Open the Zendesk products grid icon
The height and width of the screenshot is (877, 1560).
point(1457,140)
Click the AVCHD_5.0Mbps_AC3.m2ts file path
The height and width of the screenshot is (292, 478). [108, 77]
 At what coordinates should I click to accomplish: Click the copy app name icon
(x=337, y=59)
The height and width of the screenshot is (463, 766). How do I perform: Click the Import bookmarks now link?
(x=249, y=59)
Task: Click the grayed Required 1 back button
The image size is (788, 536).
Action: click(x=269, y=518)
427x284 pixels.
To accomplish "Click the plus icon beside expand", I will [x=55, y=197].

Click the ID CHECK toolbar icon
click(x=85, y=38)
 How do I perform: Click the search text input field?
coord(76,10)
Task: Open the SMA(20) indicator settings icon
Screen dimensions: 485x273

--

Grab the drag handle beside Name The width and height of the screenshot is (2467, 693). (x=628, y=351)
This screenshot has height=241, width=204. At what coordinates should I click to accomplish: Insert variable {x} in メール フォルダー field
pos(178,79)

---

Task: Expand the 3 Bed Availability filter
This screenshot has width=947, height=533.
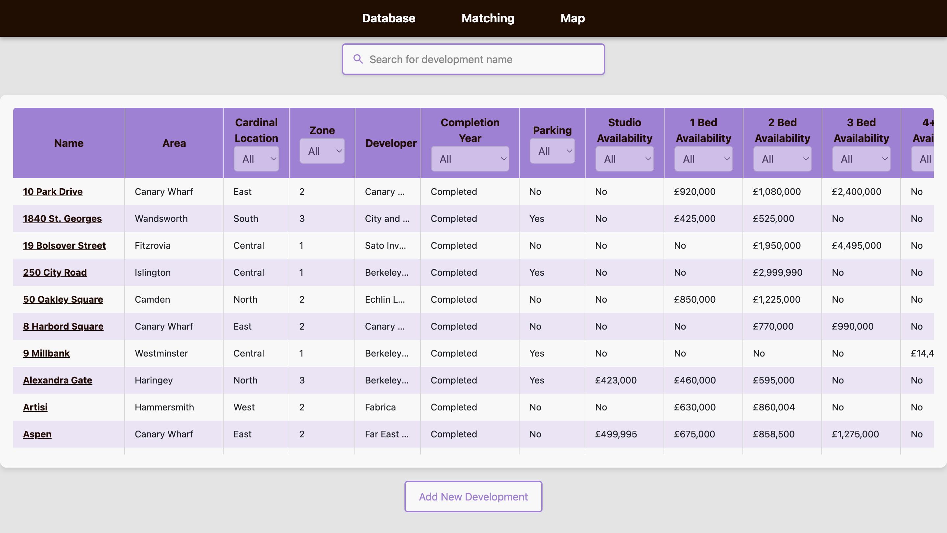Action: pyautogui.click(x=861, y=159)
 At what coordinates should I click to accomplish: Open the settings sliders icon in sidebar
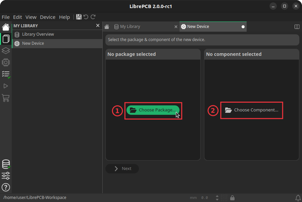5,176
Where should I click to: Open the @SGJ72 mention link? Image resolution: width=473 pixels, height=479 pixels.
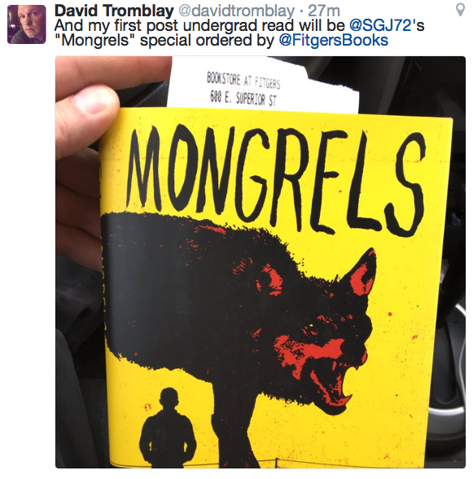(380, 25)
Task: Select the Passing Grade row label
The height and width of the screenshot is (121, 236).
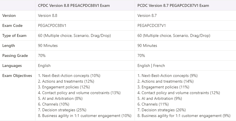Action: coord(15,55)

## EXERCISE REQUIREMENTS
Rewrite the records from the line containing "This screenshot has height=241, width=204." down to the line containing "pos(178,79)", replacing "Insert" with "Add" and leaving everything else unchanged.

## FINAL RESULT
This screenshot has height=241, width=204. At what coordinates should I click to accomplish: Add variable {x} in メール フォルダー field
pos(178,79)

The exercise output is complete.